§ WHAT YOU NEED TO DO
From the line containing "The width and height of the screenshot is (1200, 599)." through the last line of the records below, output every line exactly, both ends included, except the pictures.

(Stored data)
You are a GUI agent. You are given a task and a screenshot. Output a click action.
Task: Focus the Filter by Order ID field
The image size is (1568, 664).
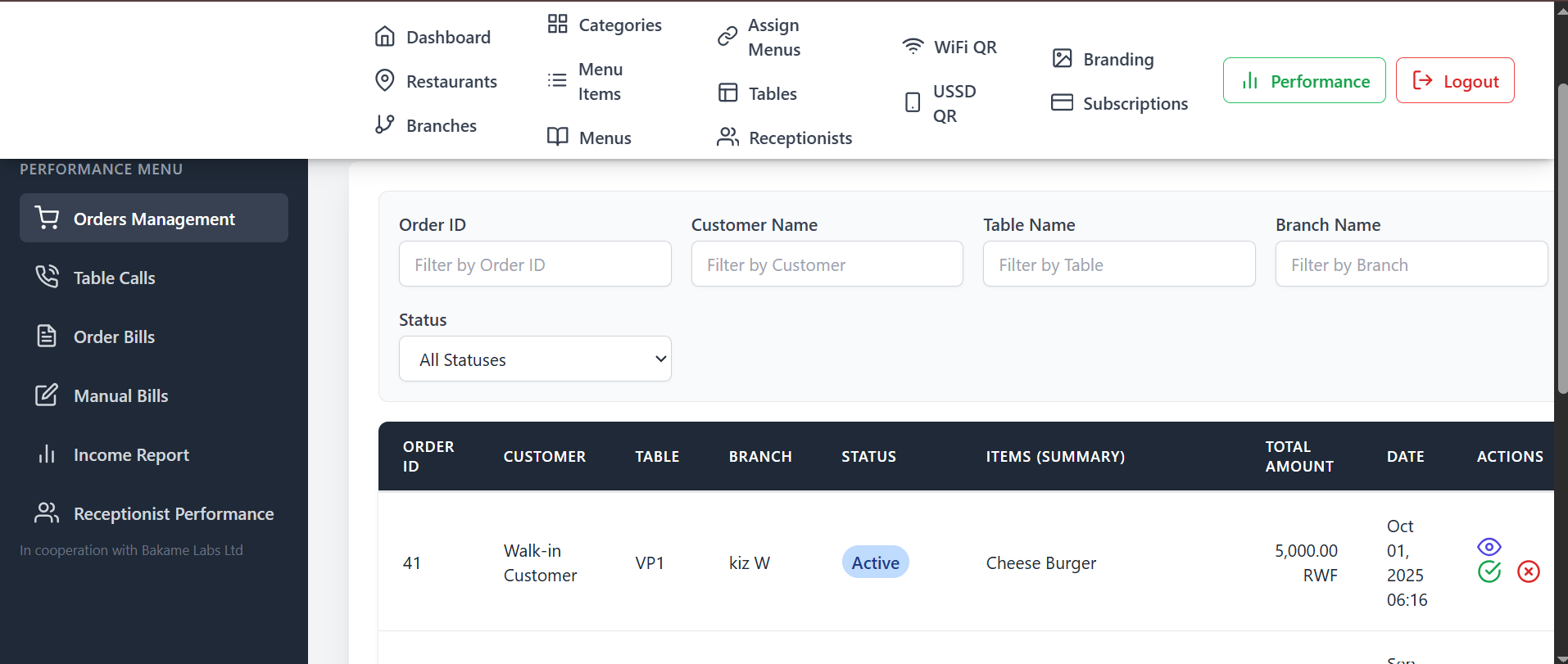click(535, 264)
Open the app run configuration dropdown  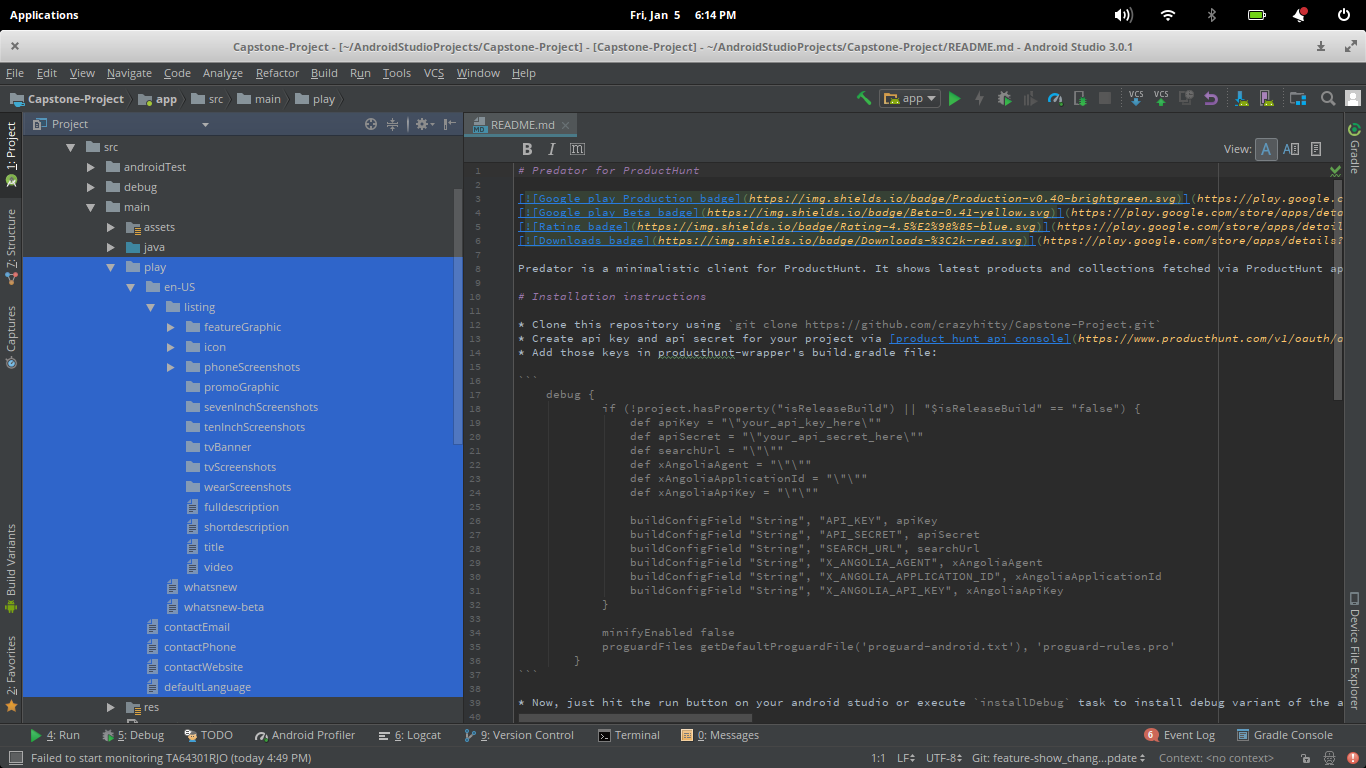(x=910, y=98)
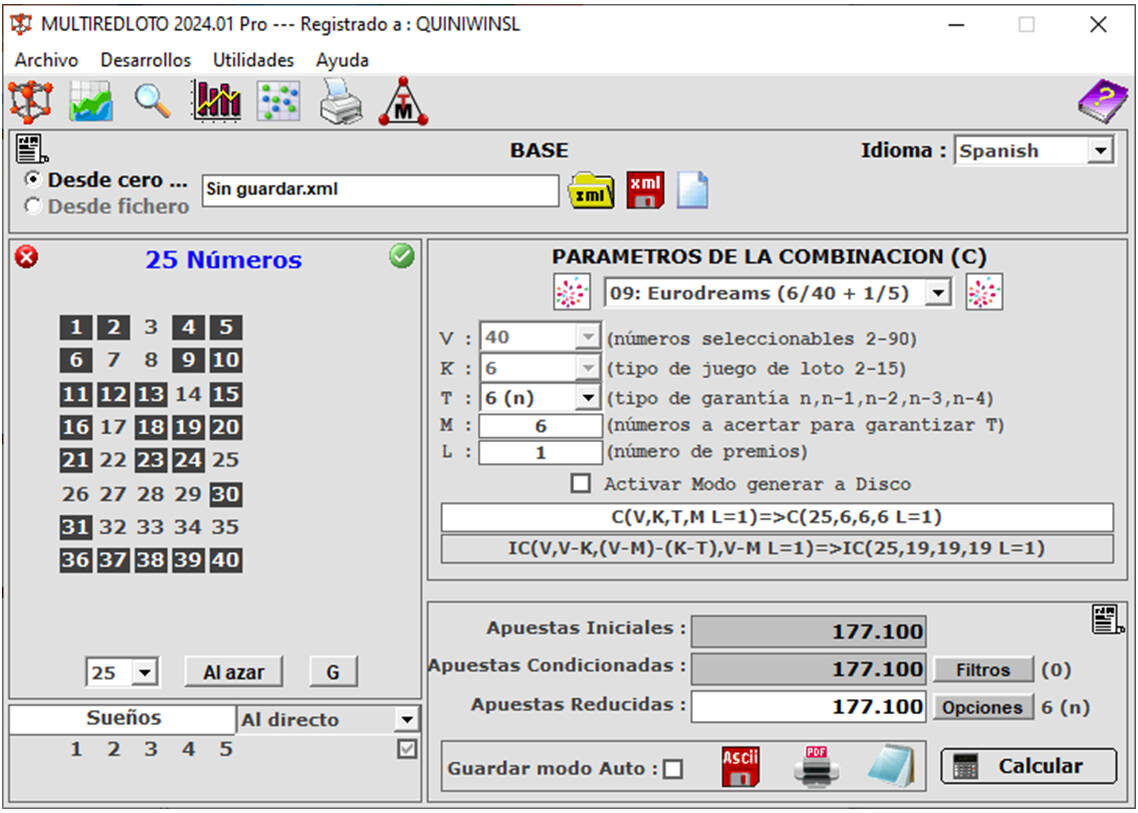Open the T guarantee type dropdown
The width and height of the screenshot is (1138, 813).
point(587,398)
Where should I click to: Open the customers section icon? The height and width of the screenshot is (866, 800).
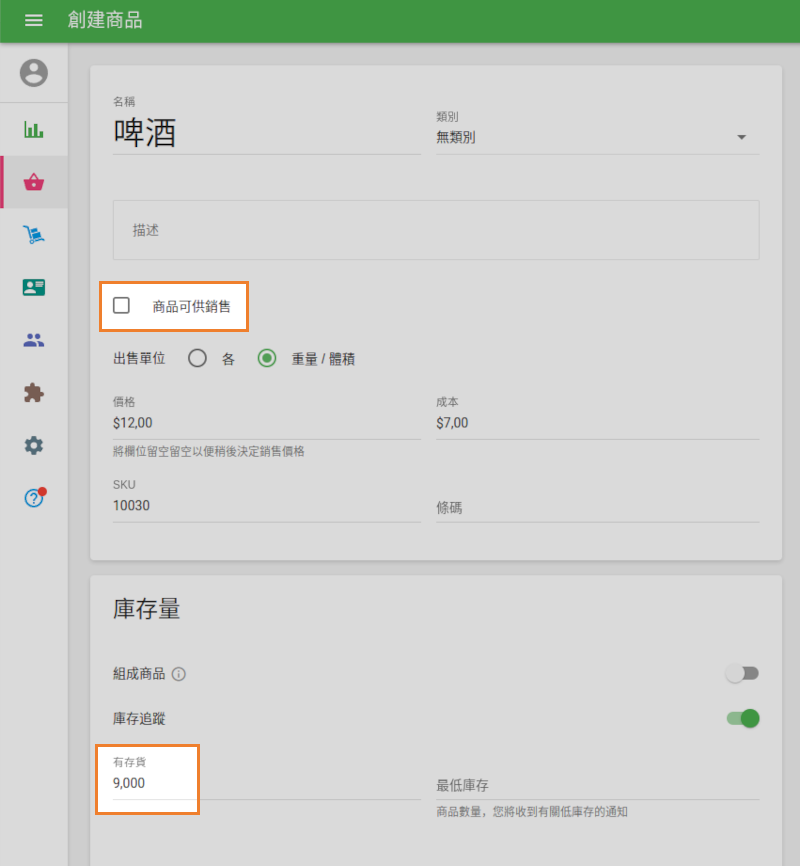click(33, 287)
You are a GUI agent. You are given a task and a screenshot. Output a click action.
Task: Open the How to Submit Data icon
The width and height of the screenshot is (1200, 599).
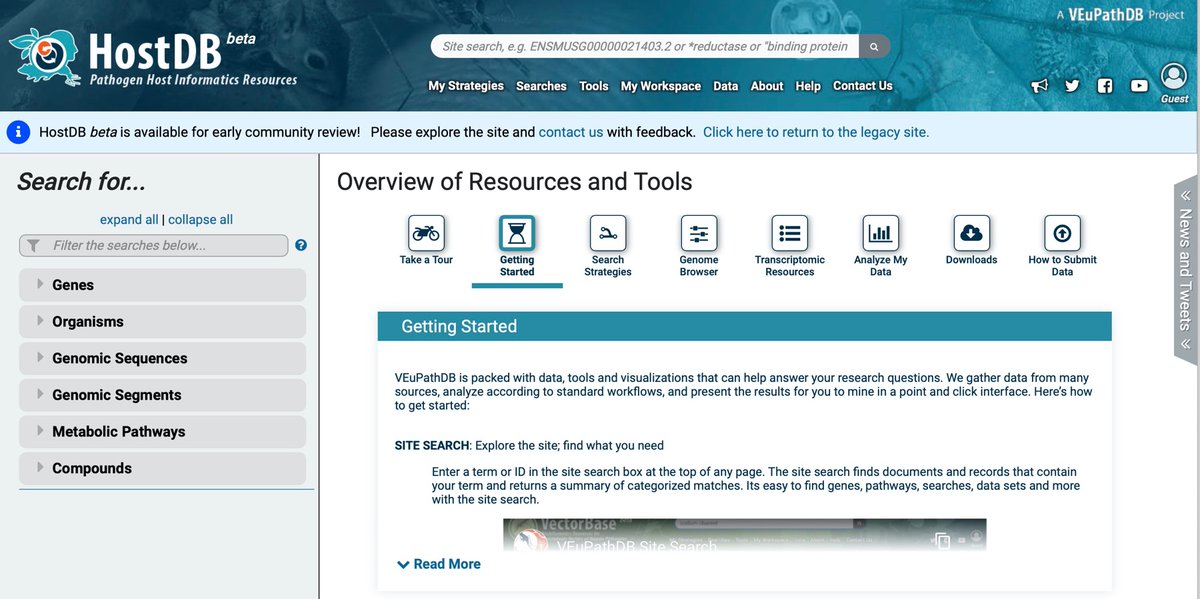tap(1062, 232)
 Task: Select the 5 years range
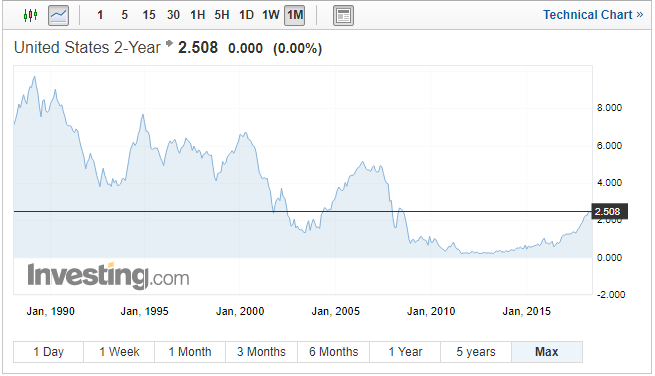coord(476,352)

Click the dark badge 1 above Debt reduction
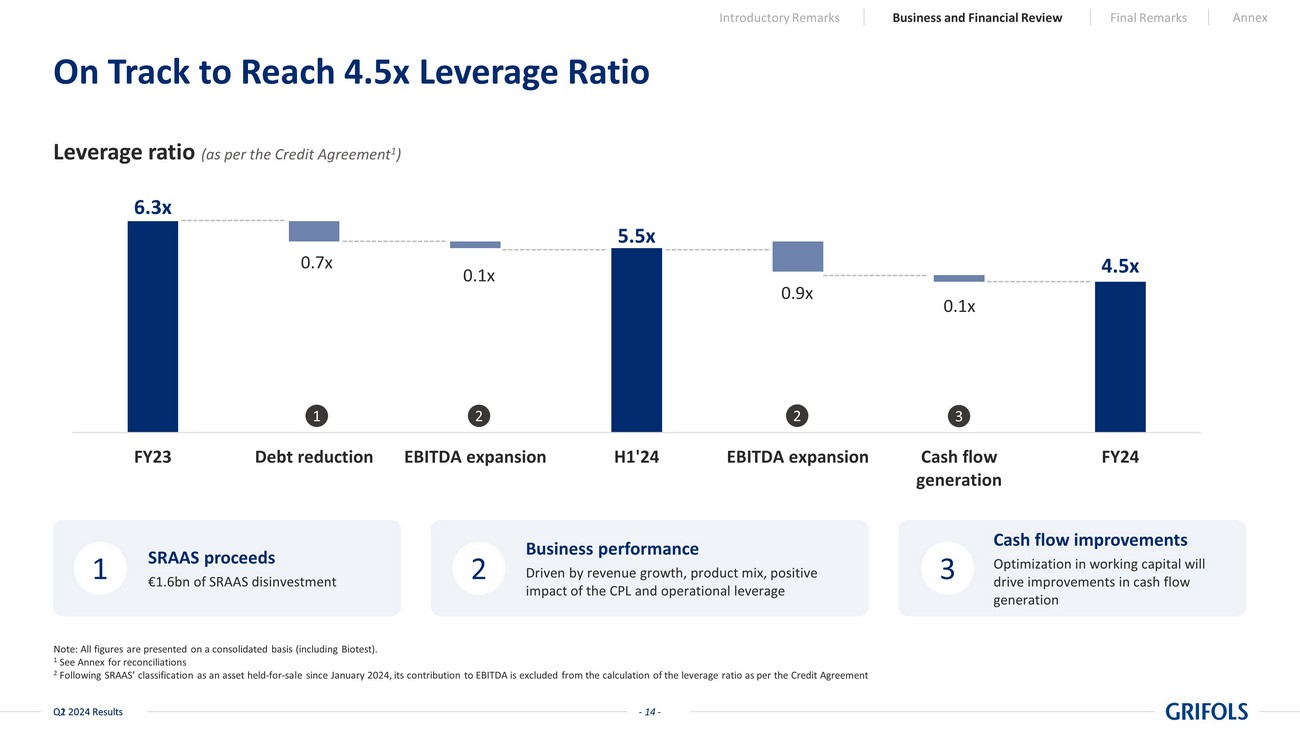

§ ANSWER BOX
The width and height of the screenshot is (1200, 599).
tap(1062, 232)
 Task: Select the 5 years range
coord(476,352)

Click the dark badge 1 above Debt reduction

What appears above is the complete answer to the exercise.